If volatile is to mean "defer to hardware semantics", which everyone seems to agree on so far, then volatile should also defer to hardware semantics when it comes to data races. This is especially sensible when one considers that MMIO, which is the killer use case for volatile, is essentially a data race between the CPU and other hardware on the computer's memory bus.

However, LLVM's volatile (which is essentially inherited from C) doesn't do this. Instead, it specifies data races between volatile accesses as UB. In fact, LLVM's volatile does not even guarantee the single property that is most important to memory-mapped IO, which is that every volatile access will translate into one single hardware load or store instruction of identical width.

Specifying volatile data races as UB is overly pessimistic with respect to the memory model of every real hardware that I am aware of, and therefore an impediment to the intended "defer to hardware memory model" semantics of volatile. It is also a security issue when volatile accesses are used for shared-memory interactions with untrusted code, which is the topic of this issue.

I argue that instead, exclusive use LLVM's atomic volatile with Relaxed ordering, which on cache-coherent hardware has almost exactly the same semantics as today's volatile, but without the "data race are UB" and "overly wide memory accesse can be split without a compilation error" issues, is a better match for real hardware semantics, and therefore more desirable where volatile is to mean "defer to hardware semantics".

(Actually, Unordered semantics would probably be just fine too for volatile's purposes, but there are good reasons to avoid exposing these in stable Rust for now.)

It could be countered that the security issue remains for interaction with untrusted code, as said code could purposely use non-atomic non-volatile writes to shared memory in order to trigger undefined behavior in the trusted code. Fully addressing this will require fixing LLVM's volatile semantics so that e.g. volatile reads of data with no validity invariants cannot return undef. But on all current hardware and assuming absence of LTO between trusted and untrusted code (which could go wrong in so many other ways), I believe that this undefined behavior currently cannot result in any observable consequence (unwanted compilation output, etc). So we can probably live with it for now, and just wait for LLVM to fix their memory model.

When I mentioned this idea on Zulip, I received several interesting comments:

@comex pointed out that although real cache-coherent hardware does not have "data race are UB" semantics and provides Relaxed ordering for free, this may not be true of simulated hardware like the WASM and JVM virtual machines. Further, for all we know, a crazy hardware manufacturer might decide to release non-cache-coherent hardware where regular loads and stores do not have Relaxed semantics someday.
- Personally, I see this as an argument in favor of keeping the current read_volatile and write_volatile instructions around for specialized use cases, but not as an argument against soft-deprecating these for all classic use cases of volatile in C.
@comex and @gnzlbg also discussed the fact that non-Relaxed atomic ordering on shared memory will only work if all binaries involved agree on a common ASM translation of the required memory barriers.
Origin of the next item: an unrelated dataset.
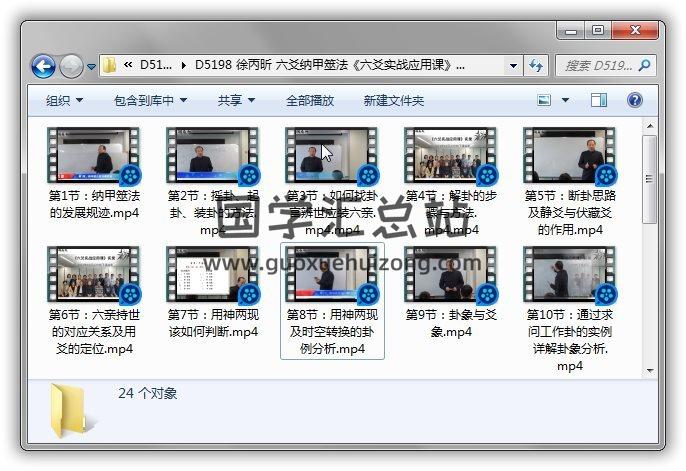Toggle the preview pane icon
686x471 pixels.
click(x=598, y=101)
We can handle this in several way:
- Only stabilize Relaxed atomic volatile initially, giving ourselves room to add more later.
- Only stabilize non-Relaxed atomic volatile for communication between Rust programs using the same version and configuration of rustc, i.e. make it part of repr(Rust).
- Allow non-Relaxed atomic volatile in a more permissive setting that most closely matches what is actually guaranteed to work, such as when everyone agrees on a single ABI/compiler/libc (request for prior art: how does linking of C programs using non-Relaxed atomic ordering actually work?).

Other thoughts? Sounds like a plan?

RalfJung commented 5 years ago

But to clarify, this variant of your program would be considered valid, and on x86 (but not on Arm, POWER, Alpha...), it would be guaranteed to systematically print "42":

(Example that use volatile for everything.)

Yeah that makes sense I think.

Synchronization between the hardware memory model and the Rust memory model, if ever desired, can be implemented today by using compiler fences to prevent the kind of undesirable reordering that LLVM likes to engage in. I'm not sure if more is needed.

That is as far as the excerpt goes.